** Opening THE INPUT block **

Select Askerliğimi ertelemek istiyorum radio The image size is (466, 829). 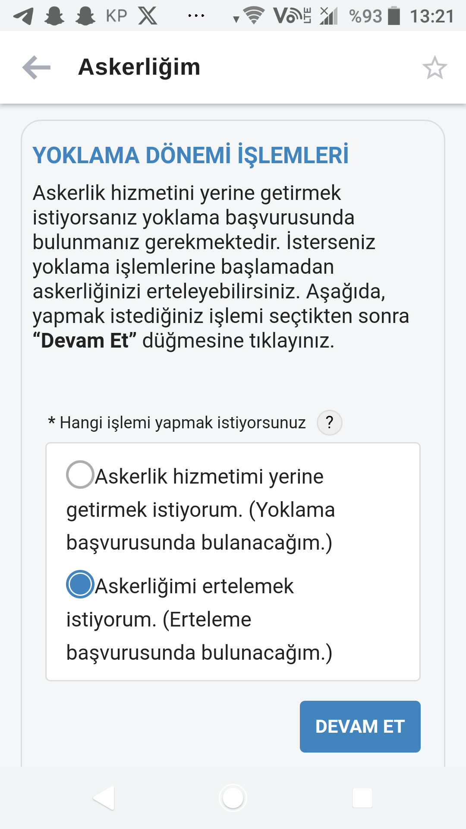80,584
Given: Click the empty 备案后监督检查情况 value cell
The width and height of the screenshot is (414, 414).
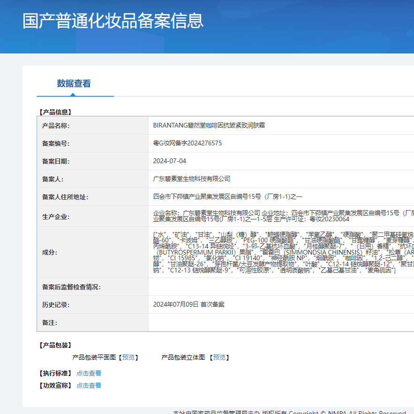Looking at the screenshot, I should (281, 287).
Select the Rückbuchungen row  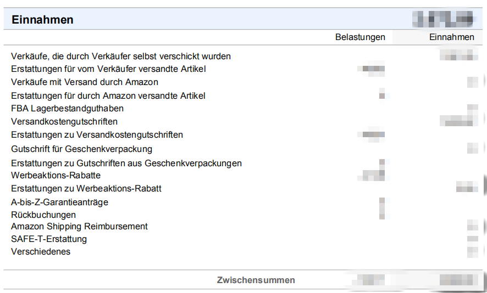(x=43, y=215)
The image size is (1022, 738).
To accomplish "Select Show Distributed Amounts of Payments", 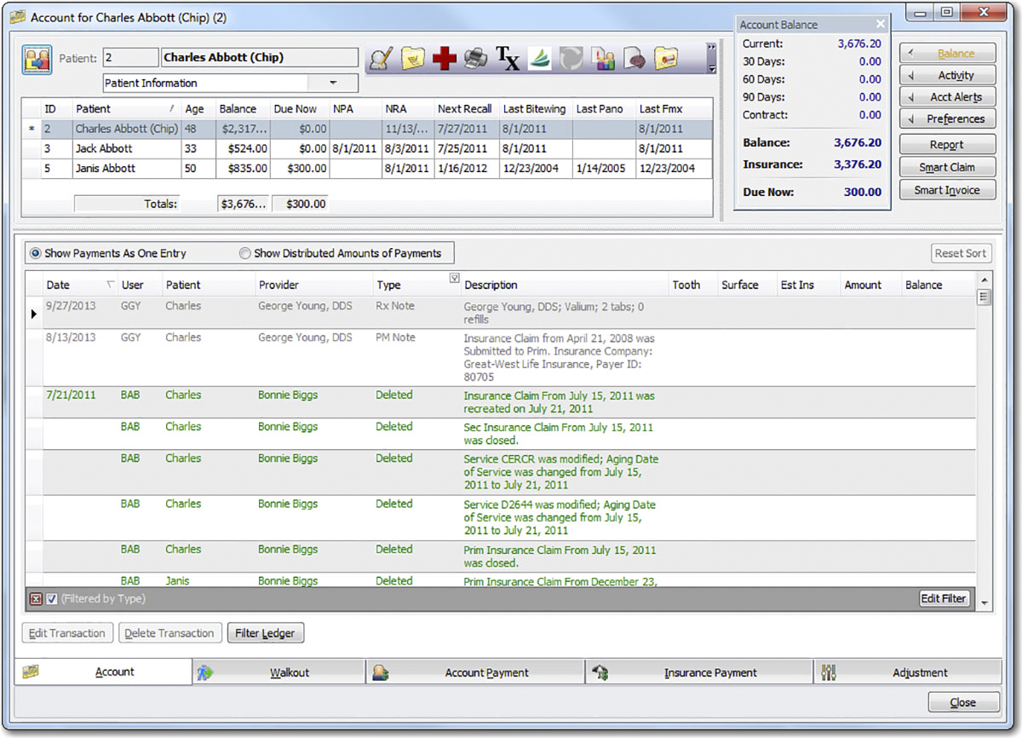I will [245, 253].
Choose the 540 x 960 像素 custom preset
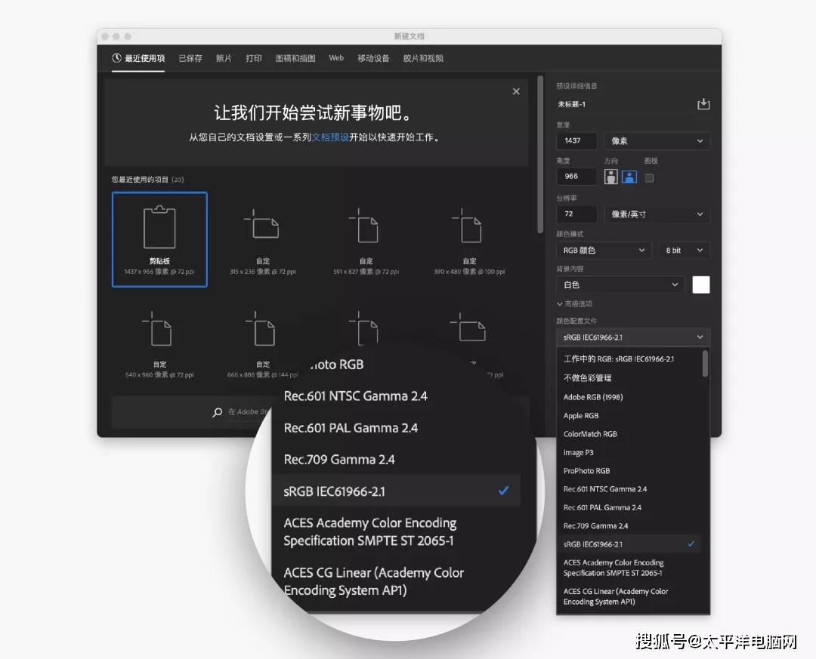Image resolution: width=816 pixels, height=659 pixels. pos(159,342)
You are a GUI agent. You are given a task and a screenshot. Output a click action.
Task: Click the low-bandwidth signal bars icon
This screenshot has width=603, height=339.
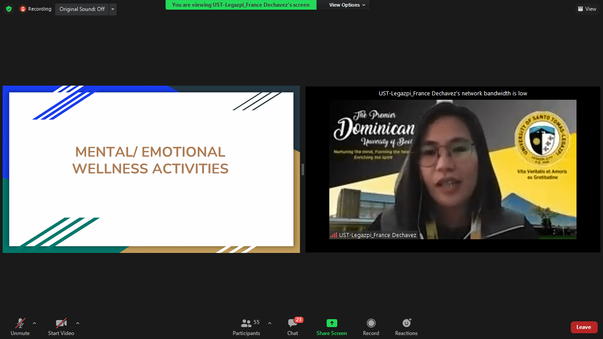tap(334, 235)
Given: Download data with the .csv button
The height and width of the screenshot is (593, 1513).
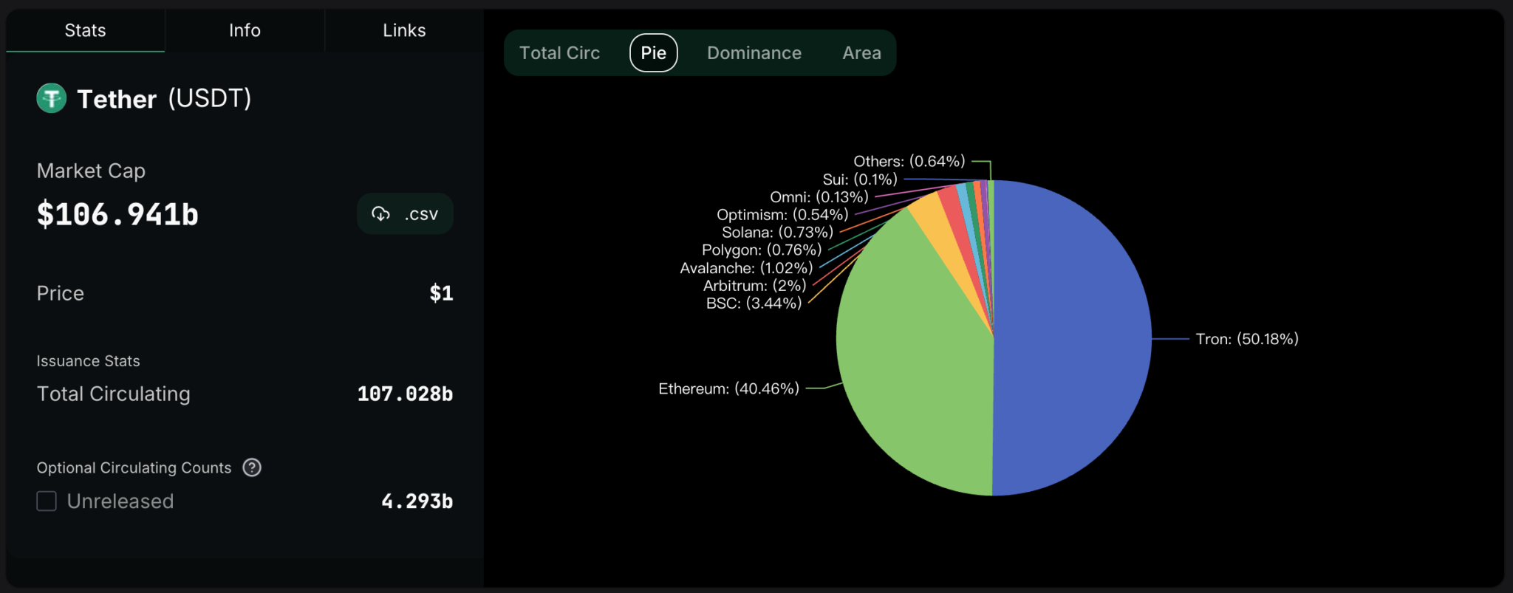Looking at the screenshot, I should point(405,214).
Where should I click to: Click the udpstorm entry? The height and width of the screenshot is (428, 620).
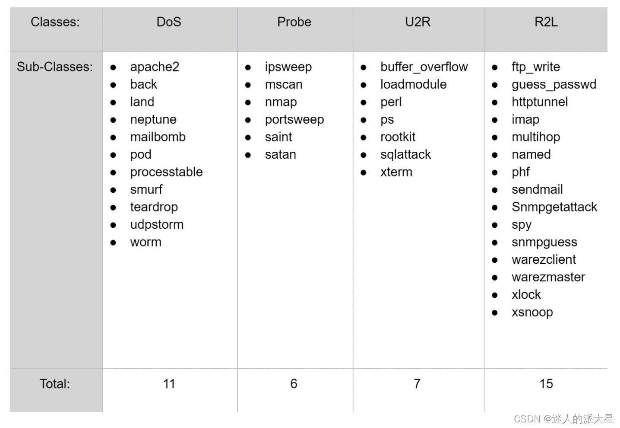click(x=157, y=225)
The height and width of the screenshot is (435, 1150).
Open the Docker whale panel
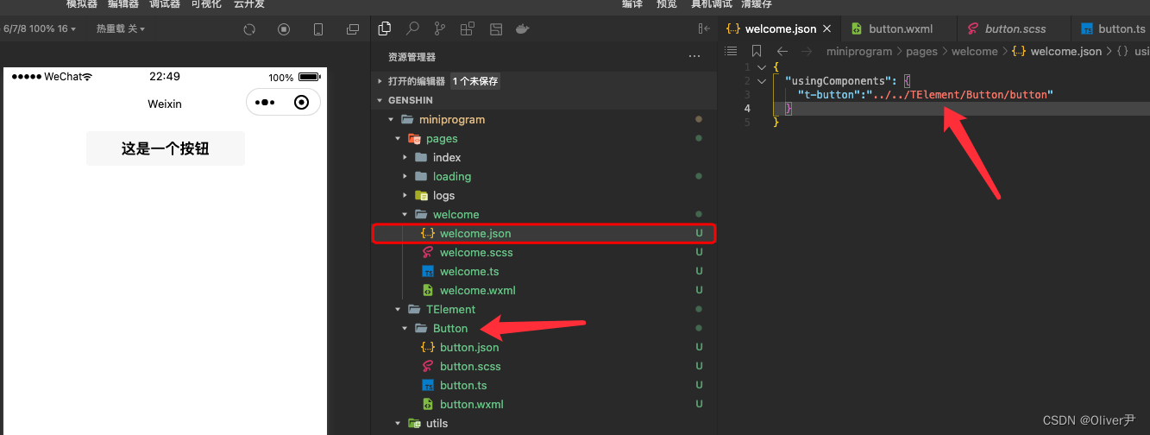point(522,28)
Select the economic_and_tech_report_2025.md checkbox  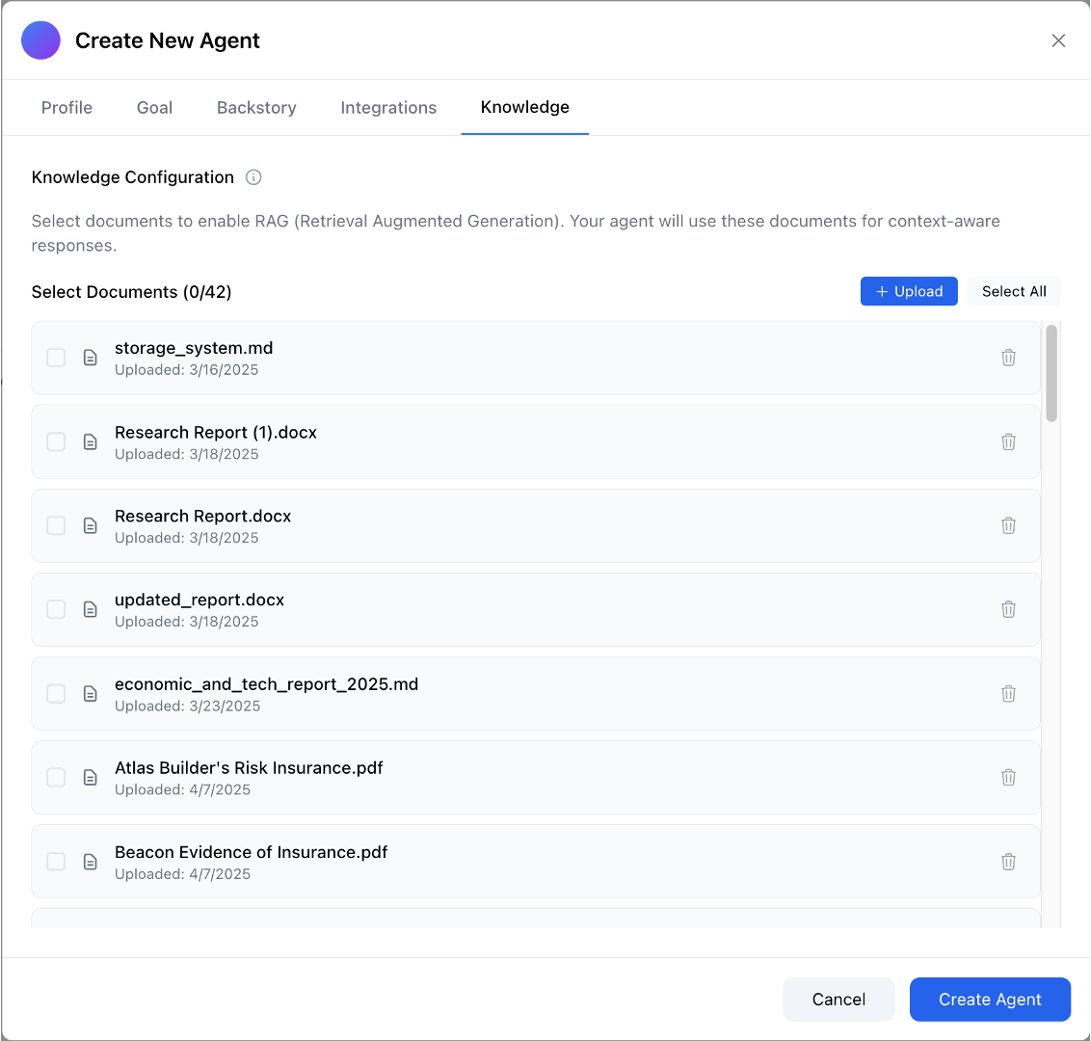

** Closing THE INPUT block **

Each line from the one that contains "Choose the 540 x 960 像素 custom preset" through the end of the records should be restated exactly; include both end lines and leave any pictures out.

### [RESPONSE AREA]
Choose the 540 x 960 像素 custom preset
Image resolution: width=816 pixels, height=659 pixels. pos(159,342)
You are a GUI agent. You are given a task and a screenshot. Output a click action.
Task: Click the low-bandwidth signal bars icon
This screenshot has width=603, height=339.
tap(334, 235)
Given: Download data with the .csv button
The height and width of the screenshot is (593, 1513).
Looking at the screenshot, I should point(405,214).
Where should I click to: Click the udpstorm entry? The height and width of the screenshot is (428, 620).
click(x=157, y=225)
The height and width of the screenshot is (435, 1150).
Open the Docker whale panel
point(522,28)
Select the economic_and_tech_report_2025.md checkbox  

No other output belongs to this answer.